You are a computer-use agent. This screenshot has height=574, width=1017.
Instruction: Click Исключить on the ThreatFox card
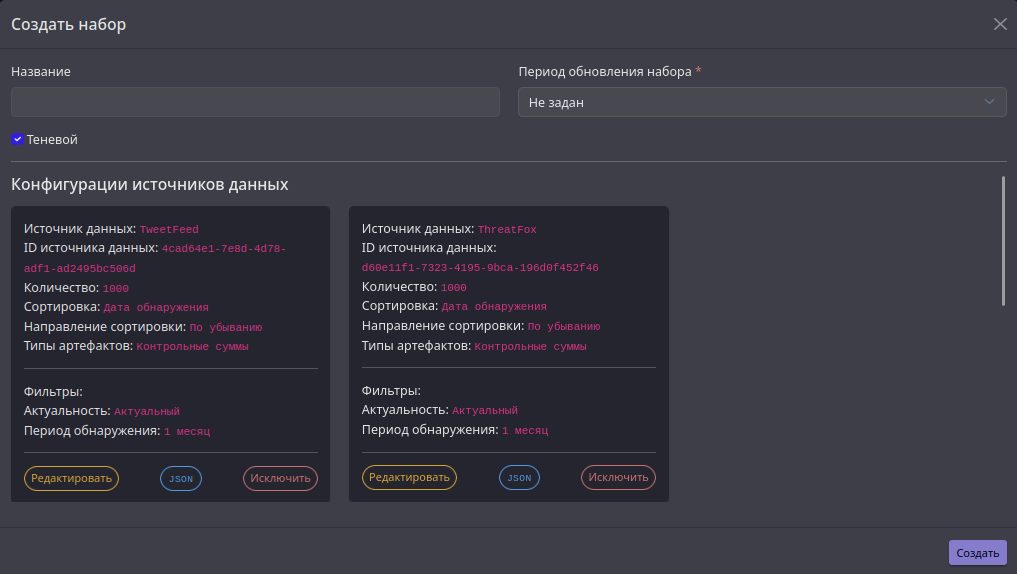[x=618, y=479]
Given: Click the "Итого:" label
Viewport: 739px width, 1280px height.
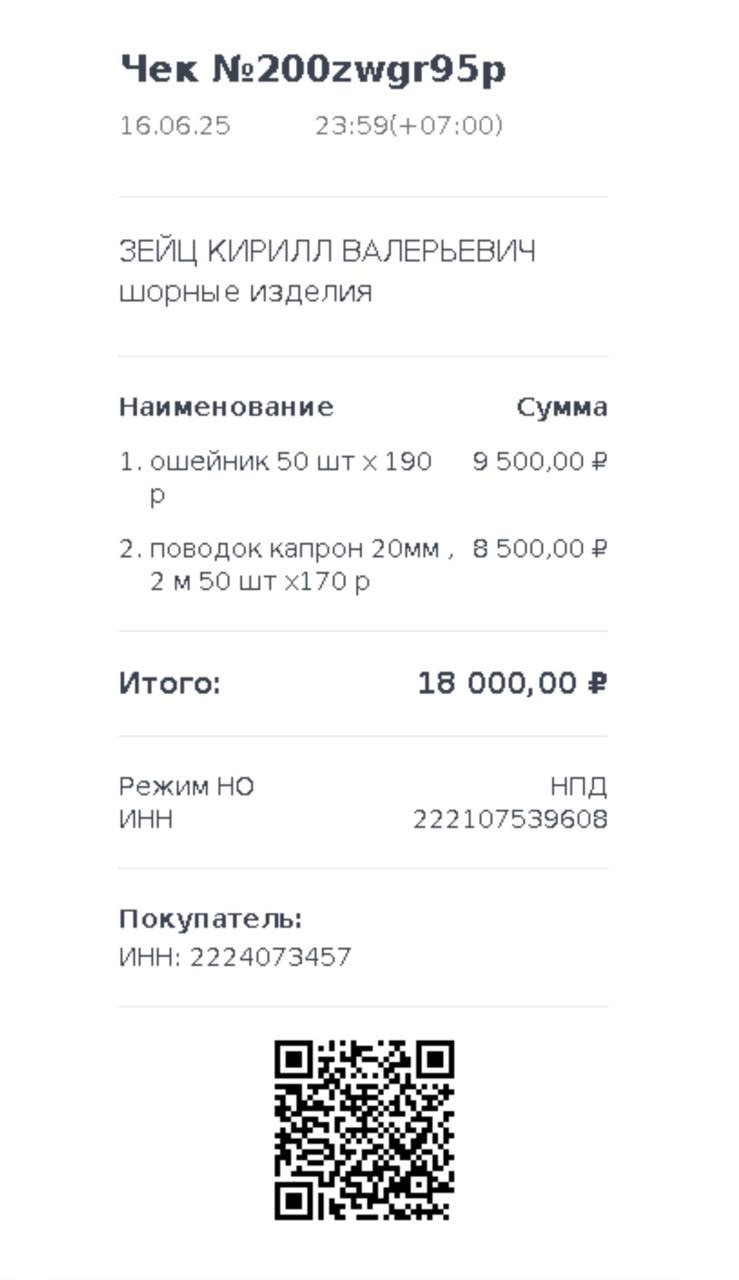Looking at the screenshot, I should [x=169, y=684].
_ _ _ _
> What to work on
Leave the pictures out and return each entry exactly.

> Response to this task
You are a computer-use agent. This screenshot has height=574, width=1017.
Instruction: Click Исключить on the ThreatFox card
[x=618, y=479]
Given: Click the "Итого:" label
Viewport: 739px width, 1280px height.
Looking at the screenshot, I should [x=169, y=684].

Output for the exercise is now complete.